__GIVEN PASSAGE__
BAE Systems (LSE: BA) is set to benefit from a number of favourable tailwinds this year. Despite rising global economic uncertainty, defence spending is rising across Europe and the Middle East on concerns over regional stability and increasing geopolitical tensions. Moreover, the recent fall in the value of the pound against the dollar would make exports cheaper and boost the sterling value of BAE’s foreign currency earnings.

Notwithstanding the favourable near-term outlook, the stock is a great income pick for two key reasons. Firstly, due to its strong backlog of orders (around £36bn at the end of June), the company has a high degree of certainty over its future revenues. Secondly, BAE earns nearly half of its revenues from service and maintenance contracts, which produce a steady, predictable, low-risk revenue stream over a long period of time.

The company yesterday reiterated its guidance for underlying earnings per share to be between 5% and 10% ahead of last year. Shares in BAE currently yield 3.9% and trade at a forward P/E of 13.3.

__RECORD LIST__

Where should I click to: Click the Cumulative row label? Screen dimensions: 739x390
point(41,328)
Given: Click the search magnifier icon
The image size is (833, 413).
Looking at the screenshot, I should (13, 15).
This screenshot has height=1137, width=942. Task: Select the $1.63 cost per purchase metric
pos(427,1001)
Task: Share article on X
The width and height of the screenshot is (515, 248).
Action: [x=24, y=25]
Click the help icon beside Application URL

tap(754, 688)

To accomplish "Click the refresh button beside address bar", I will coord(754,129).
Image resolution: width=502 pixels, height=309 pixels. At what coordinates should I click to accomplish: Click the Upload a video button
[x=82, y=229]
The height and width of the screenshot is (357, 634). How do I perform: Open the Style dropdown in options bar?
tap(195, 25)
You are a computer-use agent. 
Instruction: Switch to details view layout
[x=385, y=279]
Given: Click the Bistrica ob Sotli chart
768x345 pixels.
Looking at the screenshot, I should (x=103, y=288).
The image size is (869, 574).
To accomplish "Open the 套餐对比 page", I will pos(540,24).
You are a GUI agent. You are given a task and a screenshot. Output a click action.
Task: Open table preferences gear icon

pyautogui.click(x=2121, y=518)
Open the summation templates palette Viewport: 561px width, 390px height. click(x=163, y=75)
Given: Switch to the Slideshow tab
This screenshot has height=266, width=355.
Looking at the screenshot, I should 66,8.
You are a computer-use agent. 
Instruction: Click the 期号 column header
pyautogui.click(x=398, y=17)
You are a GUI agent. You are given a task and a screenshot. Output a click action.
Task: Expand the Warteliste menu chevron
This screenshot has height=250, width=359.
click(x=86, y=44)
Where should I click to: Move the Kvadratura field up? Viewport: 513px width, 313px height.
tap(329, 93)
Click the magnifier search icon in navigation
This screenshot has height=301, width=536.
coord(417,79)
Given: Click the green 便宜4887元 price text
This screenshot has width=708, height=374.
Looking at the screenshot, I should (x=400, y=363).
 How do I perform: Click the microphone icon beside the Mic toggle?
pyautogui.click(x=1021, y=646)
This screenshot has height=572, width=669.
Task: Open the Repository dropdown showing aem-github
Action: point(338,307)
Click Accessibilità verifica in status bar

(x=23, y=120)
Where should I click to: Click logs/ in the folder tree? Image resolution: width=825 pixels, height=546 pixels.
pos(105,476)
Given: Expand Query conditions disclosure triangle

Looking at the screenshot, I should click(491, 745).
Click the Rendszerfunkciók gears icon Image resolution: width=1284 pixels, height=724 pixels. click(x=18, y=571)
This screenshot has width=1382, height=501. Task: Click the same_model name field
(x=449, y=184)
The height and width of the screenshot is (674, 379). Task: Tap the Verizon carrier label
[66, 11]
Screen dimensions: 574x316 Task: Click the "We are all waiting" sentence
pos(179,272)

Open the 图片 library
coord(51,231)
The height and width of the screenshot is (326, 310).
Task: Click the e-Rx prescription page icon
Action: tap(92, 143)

__WHAT YOU NEED TO DO__
1) In the BAE Systems passage, how large was the company's order backlog at the end of June?
2) Recast the paragraph of the BAE Systems passage that begins "Notwithstanding the favourable near-term outlook" as a short bulleted list that keeps its main facts.
3) Reproduce word for word the part of the BAE Systems passage from "Notwithstanding the favourable" up to and including "period of time.".

__OUTPUTS IN ORDER__
1) Around £36bn.

2)
- Apart from the favorable near-term outlook, the stock is a great income pick for two key reasons.
- A strong order backlog of around £36bn at the end of June gives the company a high degree of certainty over future revenues.
- Nearly half of BAE's revenues come from service and maintenance contracts, which provide a steady, predictable, low-risk revenue stream over a long period.

3)
Notwithstanding the favourable near-term outlook, the stock is a great income pick for two key reasons. Firstly, due to its strong backlog of orders (around £36bn at the end of June), the company has a high degree of certainty over its future revenues. Secondly, BAE earns nearly half of its revenues from service and maintenance contracts, which produce a steady, predictable, low-risk revenue stream over a long period of time.